I'm not pro-life, nor am I pro-choice. I'm pro-taking-care-of-your-responsibilities. I stand for owning up to your mistakes, and handling your business. So this is what I did. My son is now 13 years old and we are the tightest of compadres. His mother and I split almost as soon as he was born and have been apart the entire time. Let me be the first to tell you that being a single parent is a rocky road up a steep cliff for years on end.
Child support has made my life extremely hard to weather at times. Not only does the Government take out 1/4 of your check for taxes every week, but they take another 1/4 for child support every week as well. You get used to only taking home 1/2 of a paycheck, but it is rough as hell for the first 5 years or so. You'll get used to your power getting shut off, paying rent late (because you're paying it by yourself), gas getting shut off, filling your gas tank only 1/2 full because its all the money you have. I mean it, things as a single parent will get hard fast. But it will get better.

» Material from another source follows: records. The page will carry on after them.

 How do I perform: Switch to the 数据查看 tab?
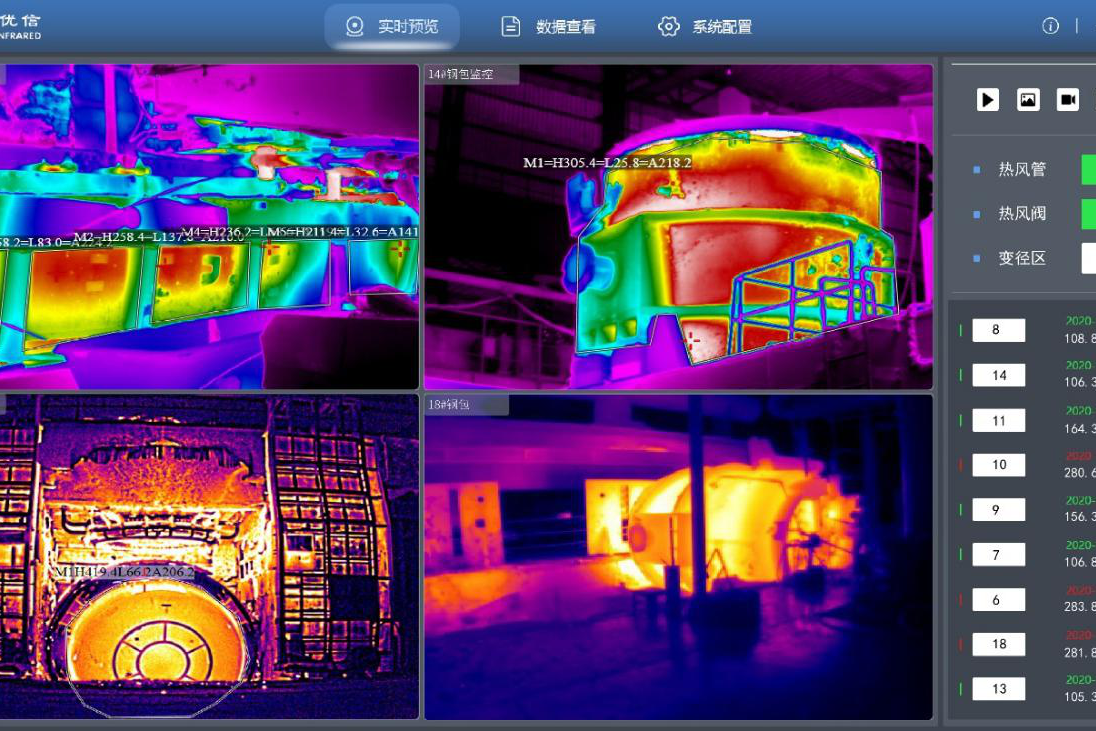565,27
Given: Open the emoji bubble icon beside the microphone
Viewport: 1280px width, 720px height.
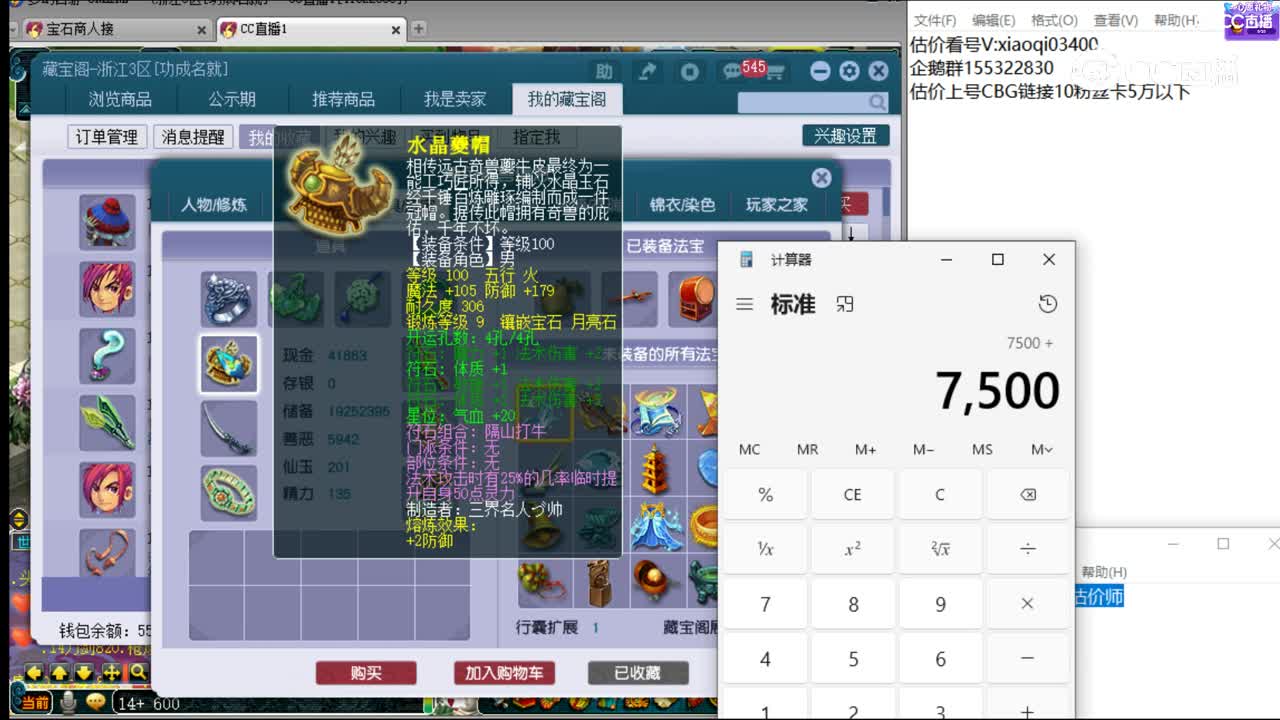Looking at the screenshot, I should [96, 701].
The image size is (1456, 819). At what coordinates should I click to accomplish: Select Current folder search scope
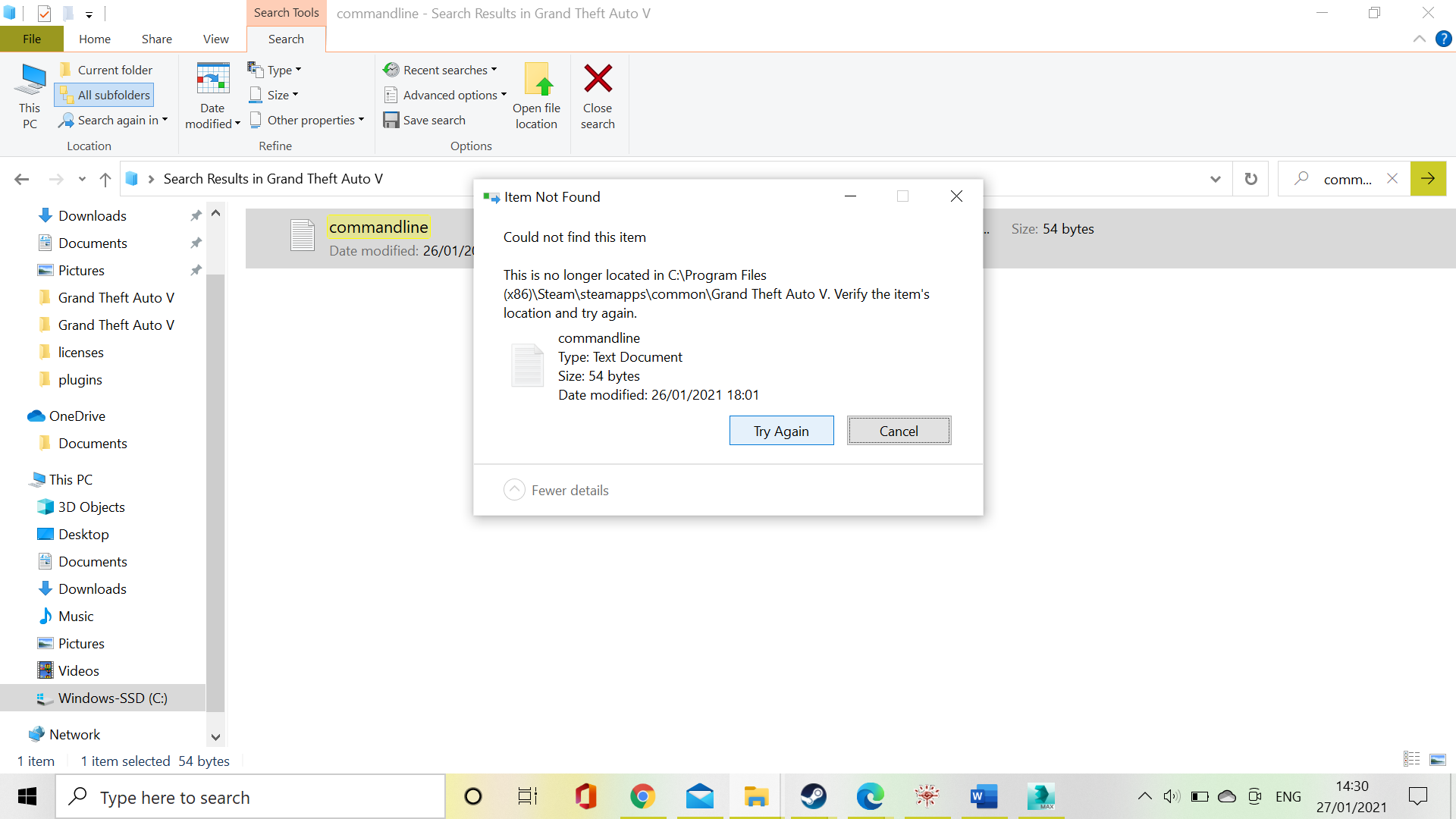click(106, 70)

Eventually things will smooth out once you find a job that you decide to stick with. After a few years you'll begin to earn more at this job and you'll be able to pay the bills you have more consistently. The weight of everything you have to do for this child will lighten and it will become more fluid. I promise. Just keep grinding. Be sure that you always think of the best interest of your child at all times, and be there for them everyday. We heard that term used over and over. "BEST INTEREST OF THE CHILD." It's amazing when you take a second and really think about that. Remove yourself from the equation, and think about what is the best thing for your kid...and do that. Kinda clears up the muddy waters a bit doesn't it?